GIVEN TEXT –
-------
Spanish · Soho · a la carte from the counter

The seat: 28 stools along an L-shaped kitchen counter — walk-in only

Barrafina is the original London counter and the easiest way into this whole format. The Dean Street room in Soho, the first of the group, takes no reservations: twenty-eight high stools line an L-shaped counter facing the cooks, with a standing bar where you wait with a drink and a few things to pick at. It holds a Michelin star and serves precise, market-led Spanish plates ordered as you go. This is the seat for a spontaneous, solo-friendly counter lunch when you do not want to plan a month ahead. Arrive early or late to skip the longest part of the queue. Compare counters with the Paris chef's table experiences.

How to book a chef's table in London

The seats split cleanly by booking style. Kitchen Table and Aulis are the plan-ahead tasting counters: both open online weeks in advance, both prepay, and both sell out, so set a reminder and have a flexible date. Sushi Tetsu is the marathon, releasing a single month on the first Monday and gone within hours; treat it like a ticket on-sale. Brat and its sibling Mountain open thirty days out on SevenRooms and reward patience and odd times. The two Spanish counters, Sabor's ground floor and Barrafina, take no reservations at all, so you simply turn up and queue, which makes them the easy answer for a same-day counter seat. For any of the fixed-menu rooms, flag dietary needs at the time of booking, since a chef's table cannot improvise a swap mid-service. Round out the visit with the London client-dinner guide or the London private dining rooms.

Frequently asked questions

What is the best chef's table in London?

Kitchen Table, James Knappett's two-Michelin-star room in Fitzrovia, is the definitive answer: the kitchen is the dining room, with around twenty seats wrapped in a horseshoe counter and a tasting menu at 200 pounds. For a one-star counter with a different accent, Simon Rogan's Aulis seats twelve at a slate counter in Soho, and Sushi Tetsu's seven-seat omakase in Clerkenwell is the purist's pick. Start with the London dining guide to plan around them.

How much does a chef's table cost in London?

The fixed-menu counters sit close together: Kitchen Table runs a tasting menu at 200 pounds per person, Aulis London is 195 pounds paid in advance, and Sushi Tetsu's omakase is 187 pounds. The Spanish counters are cheaper and more flexible, since Sabor and Barrafina are ordered a la carte from the stool, so a counter lunch there can land well below a hundred pounds. Wine pairings add roughly 95 to 250 pounds at the tasting rooms.

Which London chef's table is easiest to book, and which is hardest?
-------
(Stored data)
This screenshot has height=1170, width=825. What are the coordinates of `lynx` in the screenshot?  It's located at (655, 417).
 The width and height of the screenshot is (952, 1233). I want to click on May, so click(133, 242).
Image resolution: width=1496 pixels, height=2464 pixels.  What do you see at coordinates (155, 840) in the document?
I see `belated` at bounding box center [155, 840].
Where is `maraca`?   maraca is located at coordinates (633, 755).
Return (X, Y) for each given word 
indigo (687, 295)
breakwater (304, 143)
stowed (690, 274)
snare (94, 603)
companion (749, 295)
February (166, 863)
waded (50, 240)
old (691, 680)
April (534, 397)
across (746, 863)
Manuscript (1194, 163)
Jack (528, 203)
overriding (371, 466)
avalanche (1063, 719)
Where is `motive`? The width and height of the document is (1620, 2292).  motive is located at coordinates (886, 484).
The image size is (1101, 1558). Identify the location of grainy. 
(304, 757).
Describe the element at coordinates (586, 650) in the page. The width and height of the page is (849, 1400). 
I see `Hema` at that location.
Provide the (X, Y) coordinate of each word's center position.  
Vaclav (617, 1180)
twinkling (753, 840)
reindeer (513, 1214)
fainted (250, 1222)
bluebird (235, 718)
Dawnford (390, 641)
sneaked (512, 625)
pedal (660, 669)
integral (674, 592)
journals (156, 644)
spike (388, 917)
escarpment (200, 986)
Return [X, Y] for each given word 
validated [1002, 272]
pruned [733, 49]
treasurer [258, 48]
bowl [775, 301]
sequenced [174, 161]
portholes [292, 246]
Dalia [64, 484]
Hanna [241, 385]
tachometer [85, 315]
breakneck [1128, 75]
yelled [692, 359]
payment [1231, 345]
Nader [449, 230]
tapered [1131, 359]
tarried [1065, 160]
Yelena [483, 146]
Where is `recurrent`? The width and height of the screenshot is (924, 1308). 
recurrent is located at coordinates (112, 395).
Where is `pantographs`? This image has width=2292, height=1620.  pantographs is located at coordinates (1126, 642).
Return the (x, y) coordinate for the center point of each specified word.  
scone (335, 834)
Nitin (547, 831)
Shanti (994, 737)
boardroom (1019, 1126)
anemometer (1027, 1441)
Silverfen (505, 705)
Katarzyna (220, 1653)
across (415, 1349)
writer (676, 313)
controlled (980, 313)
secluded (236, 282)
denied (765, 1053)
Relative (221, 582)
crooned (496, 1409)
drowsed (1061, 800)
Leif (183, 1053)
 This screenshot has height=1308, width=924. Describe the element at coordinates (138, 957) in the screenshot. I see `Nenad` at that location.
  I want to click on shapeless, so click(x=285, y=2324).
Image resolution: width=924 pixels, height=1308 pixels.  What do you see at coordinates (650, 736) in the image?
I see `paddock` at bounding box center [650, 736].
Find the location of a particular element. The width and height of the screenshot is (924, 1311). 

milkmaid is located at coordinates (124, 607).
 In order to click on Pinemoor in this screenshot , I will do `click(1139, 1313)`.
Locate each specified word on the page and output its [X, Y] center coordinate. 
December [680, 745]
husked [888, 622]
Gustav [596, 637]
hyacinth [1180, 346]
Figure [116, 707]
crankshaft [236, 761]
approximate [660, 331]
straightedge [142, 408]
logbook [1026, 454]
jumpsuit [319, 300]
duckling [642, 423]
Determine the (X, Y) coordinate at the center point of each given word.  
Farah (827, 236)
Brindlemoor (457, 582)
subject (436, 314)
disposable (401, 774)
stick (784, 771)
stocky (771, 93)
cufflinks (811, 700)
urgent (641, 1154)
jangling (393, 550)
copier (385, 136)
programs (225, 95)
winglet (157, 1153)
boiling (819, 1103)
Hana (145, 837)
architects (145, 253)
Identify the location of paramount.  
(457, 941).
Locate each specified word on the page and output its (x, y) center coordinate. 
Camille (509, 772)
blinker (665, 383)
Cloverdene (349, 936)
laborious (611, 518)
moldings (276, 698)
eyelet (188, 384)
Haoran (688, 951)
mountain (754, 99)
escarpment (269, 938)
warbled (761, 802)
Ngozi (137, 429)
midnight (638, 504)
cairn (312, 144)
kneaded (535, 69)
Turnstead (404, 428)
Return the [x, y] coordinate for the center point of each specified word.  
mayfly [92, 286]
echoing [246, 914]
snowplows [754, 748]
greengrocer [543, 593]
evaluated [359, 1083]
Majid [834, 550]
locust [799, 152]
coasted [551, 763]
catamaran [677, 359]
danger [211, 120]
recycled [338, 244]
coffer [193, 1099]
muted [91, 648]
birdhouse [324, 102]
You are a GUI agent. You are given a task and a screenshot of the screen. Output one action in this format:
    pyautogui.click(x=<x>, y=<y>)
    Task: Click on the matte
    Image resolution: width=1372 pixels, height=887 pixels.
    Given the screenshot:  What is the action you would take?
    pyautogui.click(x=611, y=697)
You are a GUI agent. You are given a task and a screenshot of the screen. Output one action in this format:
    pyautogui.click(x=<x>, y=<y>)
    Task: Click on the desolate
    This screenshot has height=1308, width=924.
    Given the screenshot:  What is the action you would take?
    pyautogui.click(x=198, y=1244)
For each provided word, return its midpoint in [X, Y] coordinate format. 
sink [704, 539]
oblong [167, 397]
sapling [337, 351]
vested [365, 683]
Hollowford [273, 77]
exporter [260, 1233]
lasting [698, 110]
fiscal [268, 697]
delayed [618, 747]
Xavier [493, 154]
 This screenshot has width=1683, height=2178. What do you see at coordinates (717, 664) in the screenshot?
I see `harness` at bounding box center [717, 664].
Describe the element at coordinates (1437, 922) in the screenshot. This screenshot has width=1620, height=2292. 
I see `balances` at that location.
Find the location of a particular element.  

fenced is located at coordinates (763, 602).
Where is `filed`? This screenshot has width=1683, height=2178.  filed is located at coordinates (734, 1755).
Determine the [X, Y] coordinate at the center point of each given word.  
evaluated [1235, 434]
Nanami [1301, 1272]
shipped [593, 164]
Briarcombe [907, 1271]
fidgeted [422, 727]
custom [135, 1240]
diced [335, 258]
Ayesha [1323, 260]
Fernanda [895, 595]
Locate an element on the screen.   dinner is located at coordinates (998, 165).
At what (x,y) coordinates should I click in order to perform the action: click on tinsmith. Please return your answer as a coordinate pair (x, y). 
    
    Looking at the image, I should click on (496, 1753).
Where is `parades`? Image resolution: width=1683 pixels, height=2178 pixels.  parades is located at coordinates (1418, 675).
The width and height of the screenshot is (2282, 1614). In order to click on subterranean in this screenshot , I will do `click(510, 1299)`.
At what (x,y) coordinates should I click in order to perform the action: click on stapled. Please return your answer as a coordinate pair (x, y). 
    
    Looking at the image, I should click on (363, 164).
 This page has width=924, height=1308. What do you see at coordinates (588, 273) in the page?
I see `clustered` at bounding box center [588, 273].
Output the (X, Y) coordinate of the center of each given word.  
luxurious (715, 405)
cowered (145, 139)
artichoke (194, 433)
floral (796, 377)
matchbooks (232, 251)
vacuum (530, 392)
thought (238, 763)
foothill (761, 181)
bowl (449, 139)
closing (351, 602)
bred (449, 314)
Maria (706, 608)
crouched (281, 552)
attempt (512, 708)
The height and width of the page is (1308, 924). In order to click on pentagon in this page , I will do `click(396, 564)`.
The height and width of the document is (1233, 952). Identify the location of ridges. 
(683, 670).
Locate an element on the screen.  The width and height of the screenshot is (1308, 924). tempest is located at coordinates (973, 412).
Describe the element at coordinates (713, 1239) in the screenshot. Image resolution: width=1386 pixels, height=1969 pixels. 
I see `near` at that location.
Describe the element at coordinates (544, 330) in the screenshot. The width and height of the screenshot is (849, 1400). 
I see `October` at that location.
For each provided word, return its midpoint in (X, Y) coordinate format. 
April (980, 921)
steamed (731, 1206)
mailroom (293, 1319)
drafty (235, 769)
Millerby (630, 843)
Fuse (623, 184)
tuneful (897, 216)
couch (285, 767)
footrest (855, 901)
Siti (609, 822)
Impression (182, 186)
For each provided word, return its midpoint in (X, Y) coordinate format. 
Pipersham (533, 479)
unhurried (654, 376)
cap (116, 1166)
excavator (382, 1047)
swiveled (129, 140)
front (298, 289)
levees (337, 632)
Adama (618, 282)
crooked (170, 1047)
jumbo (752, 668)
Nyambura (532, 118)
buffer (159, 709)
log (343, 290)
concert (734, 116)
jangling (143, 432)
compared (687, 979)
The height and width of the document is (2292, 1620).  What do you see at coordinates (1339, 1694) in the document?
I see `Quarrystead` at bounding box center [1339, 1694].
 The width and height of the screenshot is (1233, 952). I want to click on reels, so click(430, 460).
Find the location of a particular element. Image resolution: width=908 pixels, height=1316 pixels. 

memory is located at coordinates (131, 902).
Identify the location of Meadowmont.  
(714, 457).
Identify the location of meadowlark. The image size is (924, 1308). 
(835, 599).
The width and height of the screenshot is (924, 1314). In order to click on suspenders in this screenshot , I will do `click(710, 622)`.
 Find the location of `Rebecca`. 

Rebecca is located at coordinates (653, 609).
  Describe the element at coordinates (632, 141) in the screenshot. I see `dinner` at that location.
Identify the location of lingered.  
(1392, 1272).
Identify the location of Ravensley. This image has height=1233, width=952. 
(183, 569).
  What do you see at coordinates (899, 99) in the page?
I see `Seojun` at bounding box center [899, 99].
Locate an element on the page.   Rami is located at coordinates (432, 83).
-------
TASKS TO COMPLETE –
a) Answer these questions about the text on London chef's tables.
(i) How many stools line the counter at Barrafina's Dean Street room?
(ii) On which day does Sushi Tetsu release a single month of bookings?
(iii) How much does Aulis London cost?
b) Rewrite the part of the text on London chef's tables between "Kitchen Table, James" and "cost in London?", inclusive, switching "horseshoe" to "U-shaped".

ANSWERS PER TASK –
a)
(i) Twenty-eight stools.
(ii) The first Monday.
(iii) 195 pounds, paid in advance.

b)
Kitchen Table, James Knappett's two-Michelin-star room in Fitzrovia, is the definitive answer: the kitchen is the dining room, with around twenty seats wrapped in a U-shaped counter and a tasting menu at 200 pounds. For a one-star counter with a different accent, Simon Rogan's Aulis seats twelve at a slate counter in Soho, and Sushi Tetsu's seven-seat omakase in Clerkenwell is the purist's pick. Start with the London dining guide to plan around them.

How much does a chef's table cost in London?